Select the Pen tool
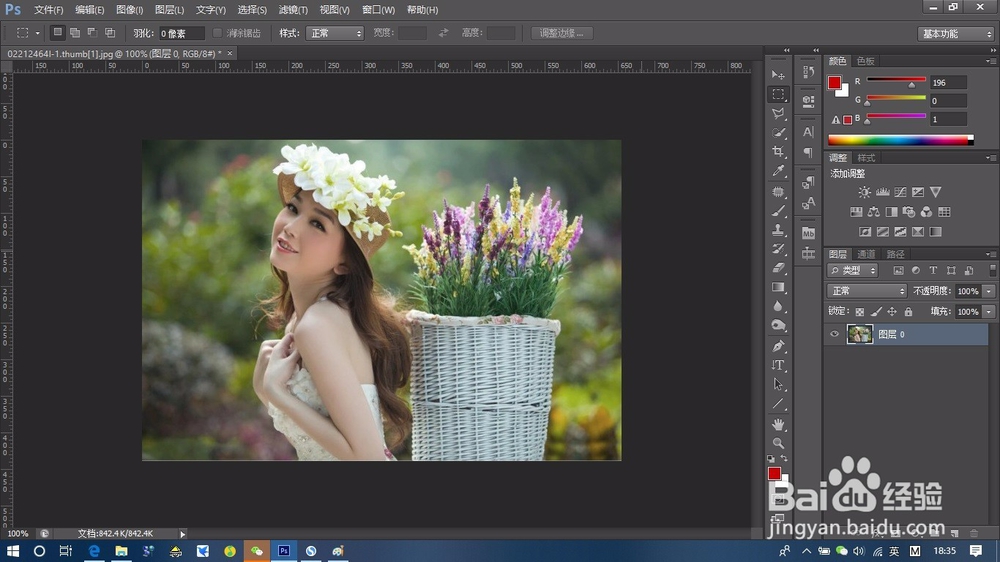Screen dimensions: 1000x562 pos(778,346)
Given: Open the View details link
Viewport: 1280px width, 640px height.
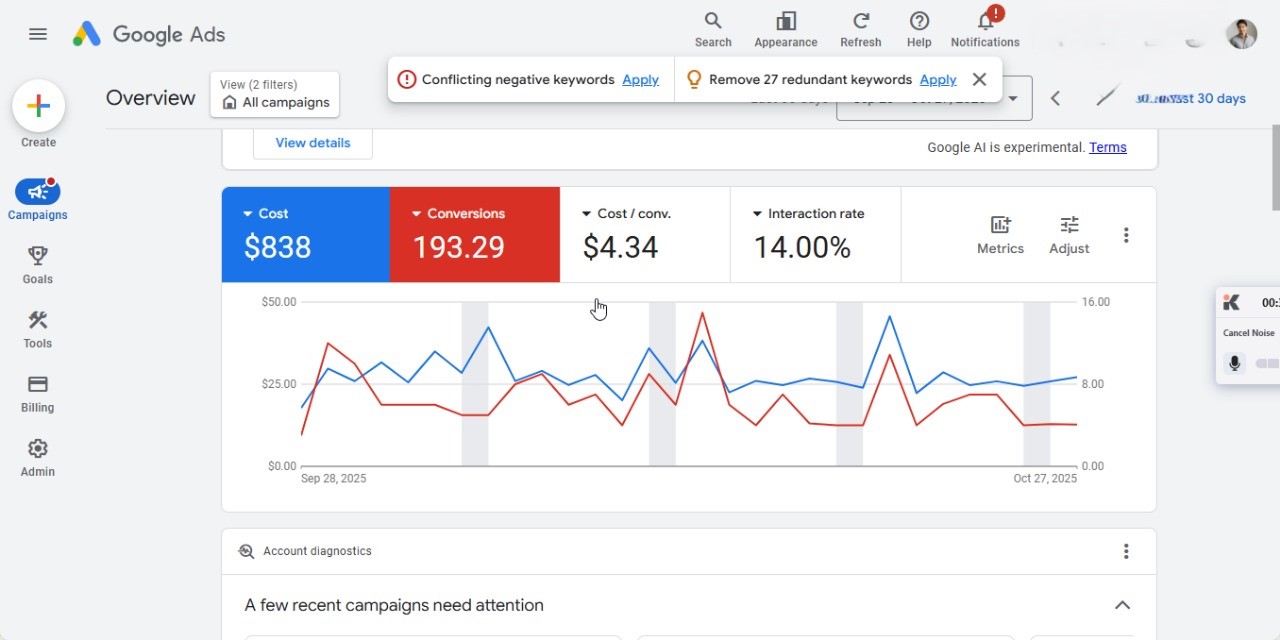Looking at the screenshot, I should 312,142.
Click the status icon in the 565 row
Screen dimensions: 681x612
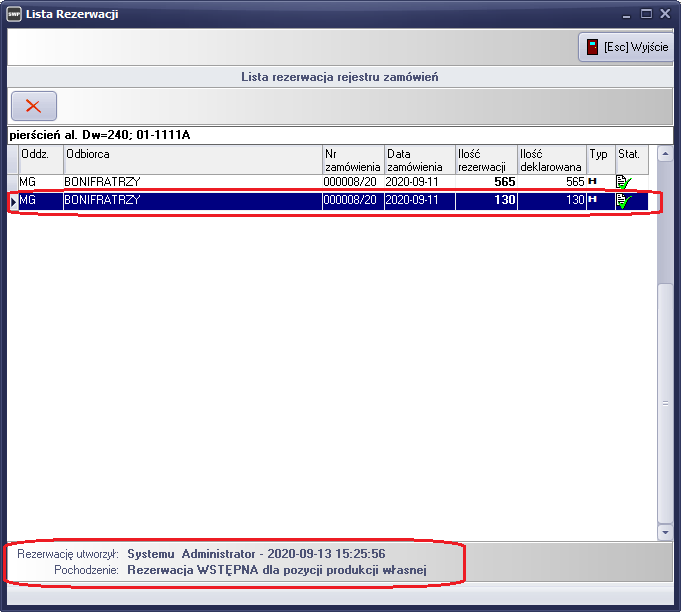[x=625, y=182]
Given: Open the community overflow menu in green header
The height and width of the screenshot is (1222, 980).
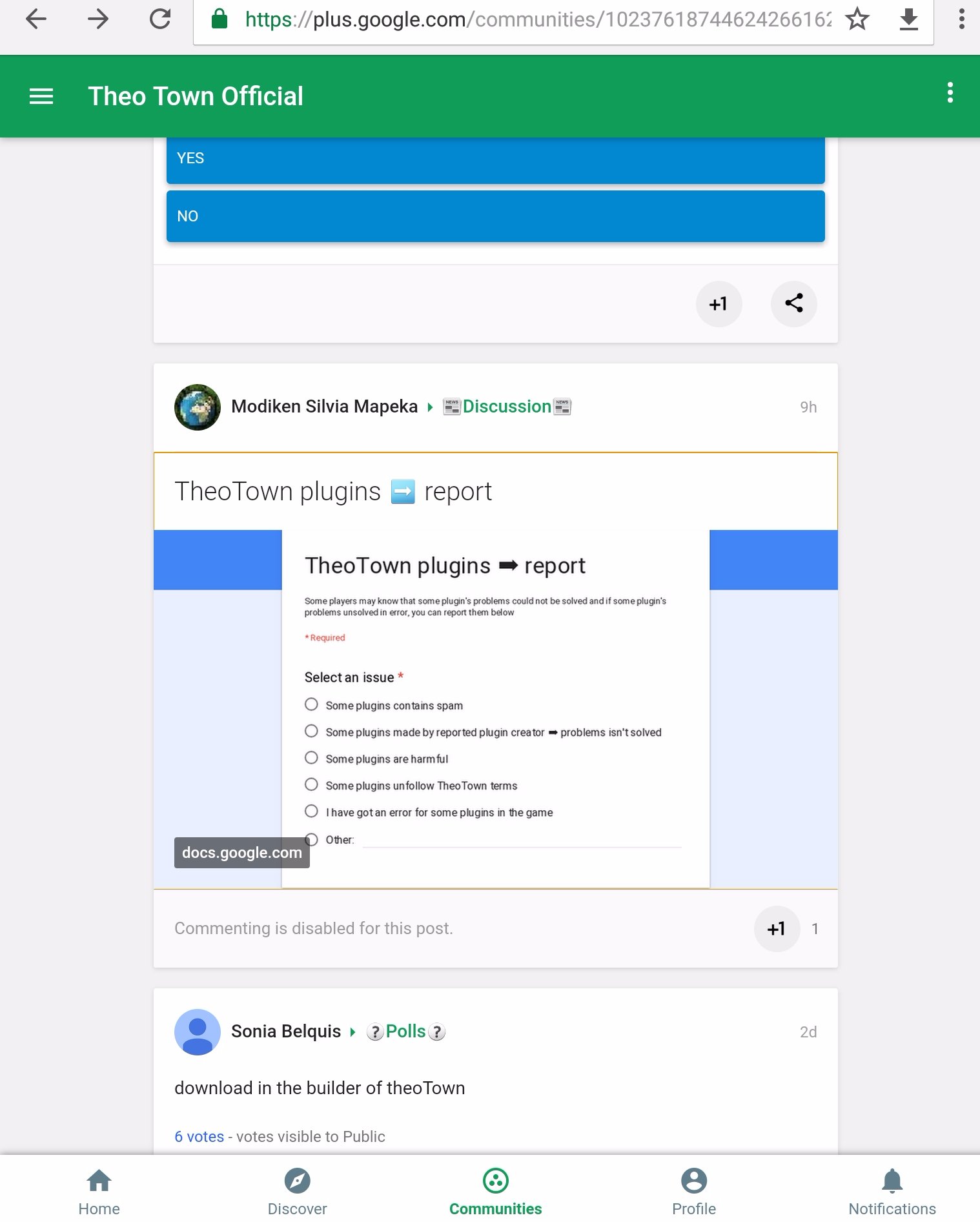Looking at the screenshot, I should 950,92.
****************************************
- _Exercise requirements_
Could each line of the data be written out exactly, with no pictures included?

- _Solution below_
Select the Pen tool
Screen dimensions: 1000x562 pos(778,346)
Given: Open the View details link
Viewport: 1280px width, 640px height.
Looking at the screenshot, I should 312,142.
Click the status icon in the 565 row
Screen dimensions: 681x612
[x=625, y=182]
Given: Open the community overflow menu in green header
The height and width of the screenshot is (1222, 980).
Looking at the screenshot, I should 950,92.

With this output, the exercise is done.